## What you need to do
In the listing from its first line through the line containing "coord(86,314)", replace "screenshot" with "screen capture" and reproduce those lines otherwise unchanged, leaving out the pictures.
+-------+
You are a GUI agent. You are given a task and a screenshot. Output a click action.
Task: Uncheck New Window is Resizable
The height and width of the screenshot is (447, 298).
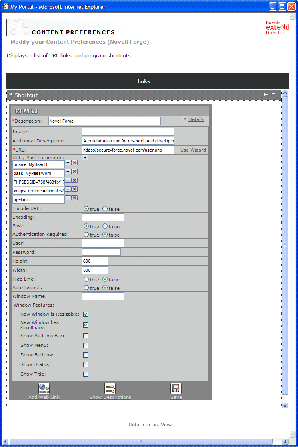coord(86,314)
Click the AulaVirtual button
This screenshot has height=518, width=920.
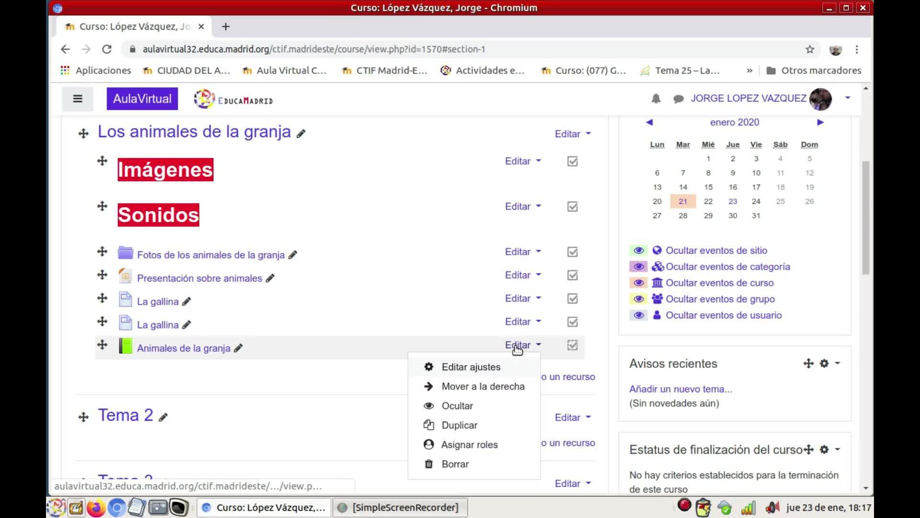(x=142, y=99)
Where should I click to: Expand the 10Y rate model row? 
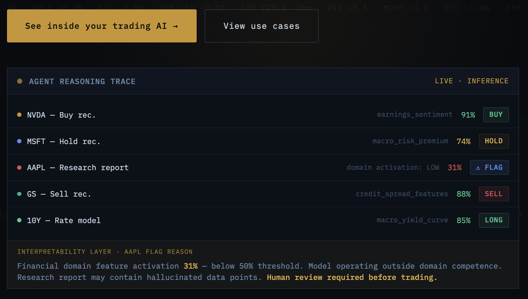63,220
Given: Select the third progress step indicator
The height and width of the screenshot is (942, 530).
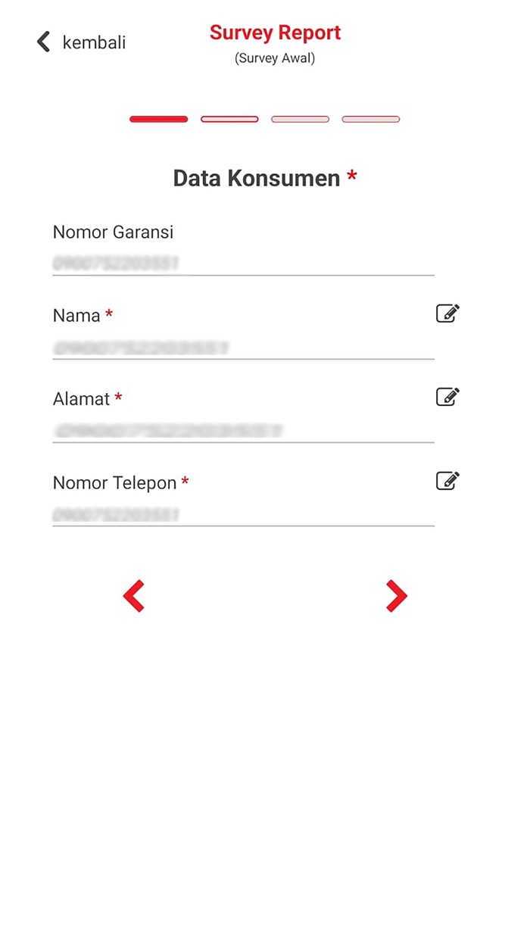Looking at the screenshot, I should (x=300, y=119).
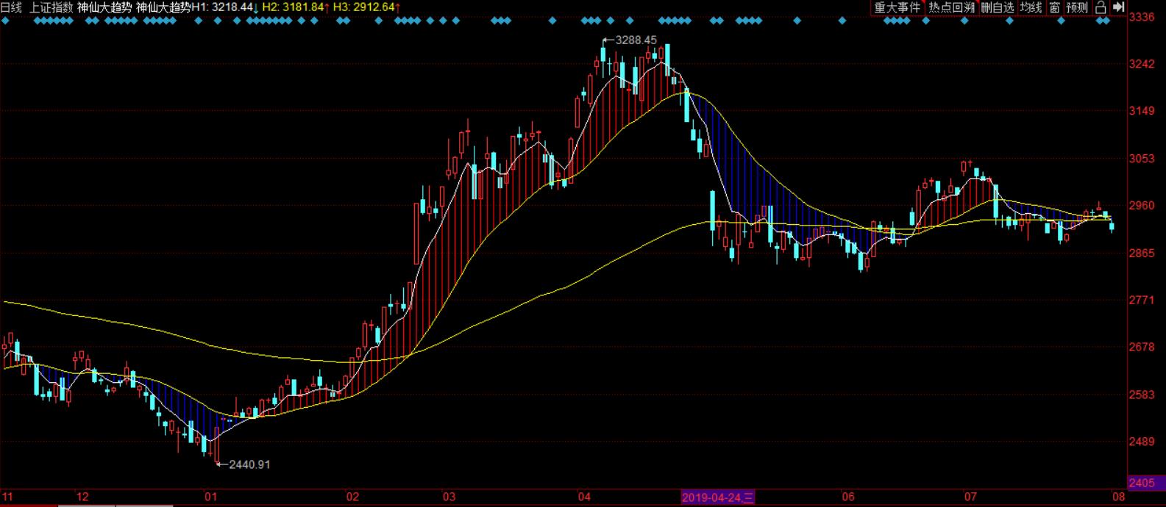Screen dimensions: 1166x507
Task: Click the 上证指数 index name
Action: pyautogui.click(x=51, y=7)
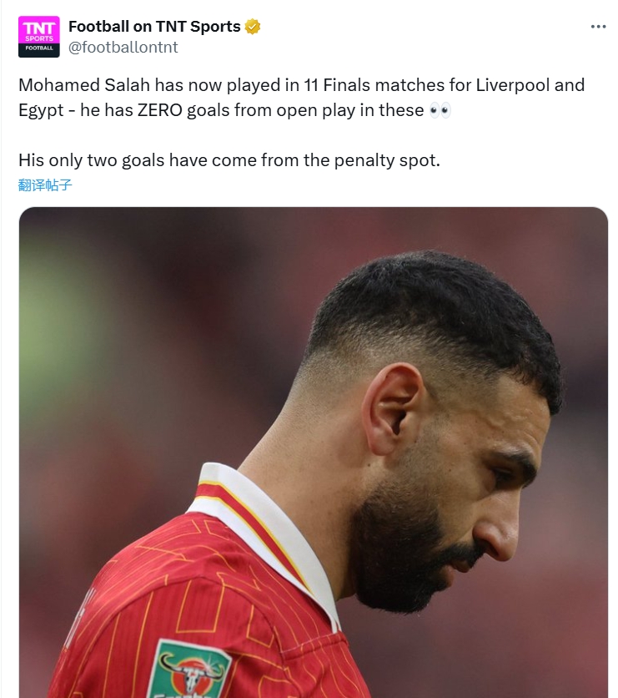Click the black FOOTBALL strip in the avatar

[39, 48]
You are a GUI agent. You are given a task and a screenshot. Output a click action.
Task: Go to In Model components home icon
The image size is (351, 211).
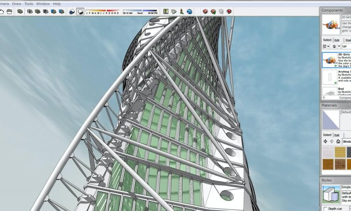(334, 46)
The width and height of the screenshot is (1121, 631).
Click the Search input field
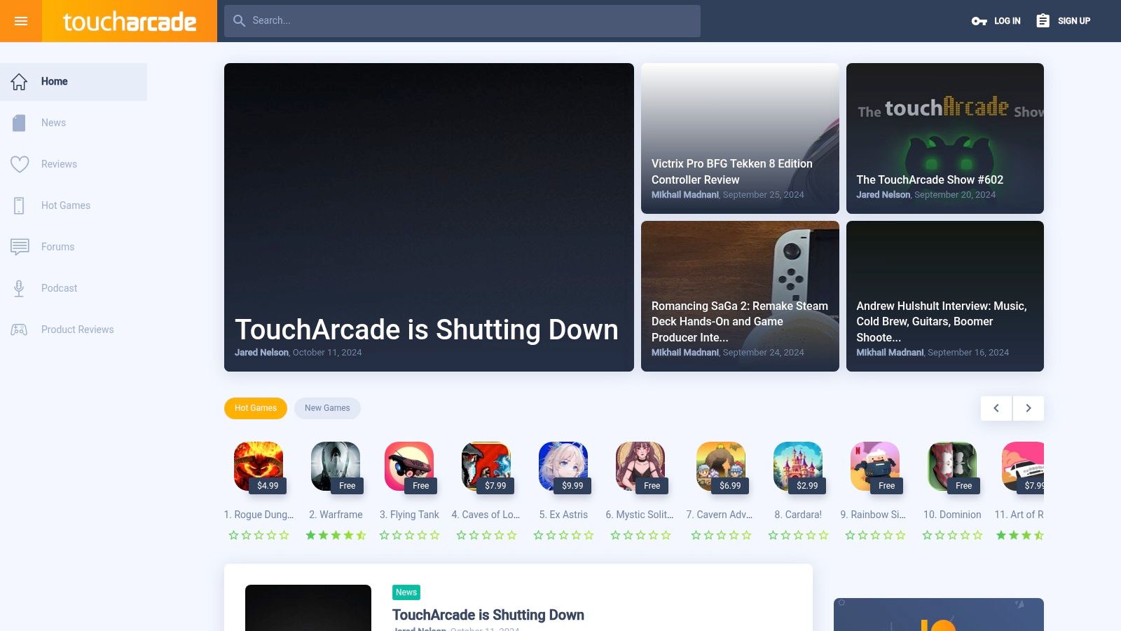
+-------+
## Response to the exercise
You are a GUI agent. You are given a task and a screen capture. Output a click action.
Task: Uncheck New Window is Resizable
The height and width of the screen capture is (447, 298).
coord(86,314)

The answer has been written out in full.